All the results shown are trained on 19 scenes with 4096 samples per-pixel, direct-sampling only, with 5 bounces, visible emitters are not rendered. Materials are solid color, diffuse only. Data augmentation includes independent random scaling of the RGB radiance components with scale in \([0,2]\), random flip and random 90deg rotation.

I use three types of input data:

Basic: R, G, B per pixel value

Extended: R,G ,B + screen-space normals + depth

ExtendedSamples: 8 samples per pixel, each with R, G, B + normal + depth at first bounces, + probabilities at each bounce (5 numbers, log(1+p) transform)

I am still rendering more synthetic scenes, we have around 400 for now.

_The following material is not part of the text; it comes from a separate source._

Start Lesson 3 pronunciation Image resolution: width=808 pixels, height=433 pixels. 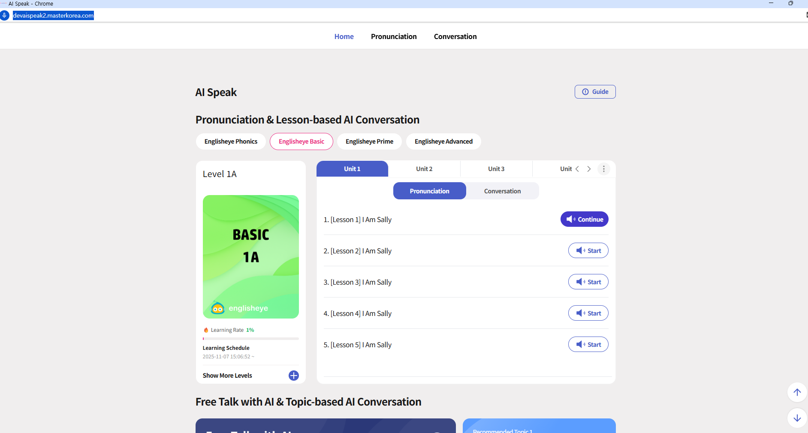pos(588,282)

Rendering takes 20min/scene, mostly limited by disk access

*KPCNN vs. Direct, pixel-based network*: KPCNN converges much faster. On boundaries with high dynamic range KPCNN performs much better than a direct network. The direct network may try to apply distinct transformations to distinct intervals of the dynamic range. Or the \(L_2\) loss is in cause.

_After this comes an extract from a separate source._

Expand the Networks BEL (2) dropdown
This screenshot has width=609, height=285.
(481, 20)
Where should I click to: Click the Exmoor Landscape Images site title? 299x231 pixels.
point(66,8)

*RGB only vs. RGB + depth + screen-space normals*: As we expect, providing depth and normals avoid over smoothing and yields generally better geometric discontinuities.

- KPCNN
*L2 vs. L1*loss:

I experimented with a few ways to leverage the individual samples. Inspired from KPCNN, and the issues of direct networks, I try to predict weights to modulate sample contributions. That is, given and [h, w, spp, chans] array of samples, I predict a \([h,w, s\times k\times k]\) array of weights (kernel size \(k=21\), \(s=8\) samples, \(c=3+3+1+5=12\) channels.)

Instead of the usual Monte-Carlo averaging:

\[I=\frac{1}{N}\sum_{i=1}^{N}\frac{f_i}{p_i}\]

We reweigh the samples, and pool information from a local 21x21 neighborhood \(\mathcal{N}\):

\[I=\sum_{x\in\mathcal{N}}\sum_{i=1}^{N}w_{x, i}\frac{f_i}{p_i}\]

With \[\sum_{x\in\mathcal{N}}\sum_{i=1}^{N}w_{x, i} = 1\]

One issue: the output space is very-high dimensional. KPCNN already predicts \(21\times21 = 441\) numbers per-pixel. We multiply this by 8. So it is possible that we need to drastically increase the network capacity.

Generally, convergence is much slower for our sample-based models. I describe a few attempts below. All nets use 5 layers of \(5\times5\) conv+relu, with 128 filters each.

The network with a fully-connected feature embedding at the sample level has not converged yet.

This model stacks samples, and treats them as extra “channels”. That is, our input is an image with shape \([h,w ,s\times c]\). This model predicts pixel-wise weights (only 441 numbers), that is the RGB values of the samples are averages per-pixel and cannot be modulated independently.

KPDumbSamples has a slighly lower MSE (compared to per-pixel net).

Better shadow boundaries,

This model computes the mean and variance of the sample features to obtain per-pixel values, applies convolution to propagate this information spatially, then predicts a scalar per-sample quality measure of a sample ("belief"). Beliefs are softmax-normalized over a small region: this correspond to a 3D kernel, weighting each sample in a local window to contribute to the final reconstruction of the center pixel.

The "belief" approach is an attempt to avoir the \(21*21*8=3538\) network output if we wanted to predict a weight per neighborhood sample directly. We should nonetheless add this expensive comparison.

This is another attempt to avoid the high-dimensional output. We compute the weights of the samples within each pixel (using spatially-propagated information), and a grayscale spatial kernel. This effectively enforces separability of the 3d sample-weighting kernel in the sample/spatial dimension.

Results are not convincing with this approach: outputs are much noisier, the geometry is not captured well.

I will revisit the RNN idea as it could be a way to save some processing: by building the final output incrementally.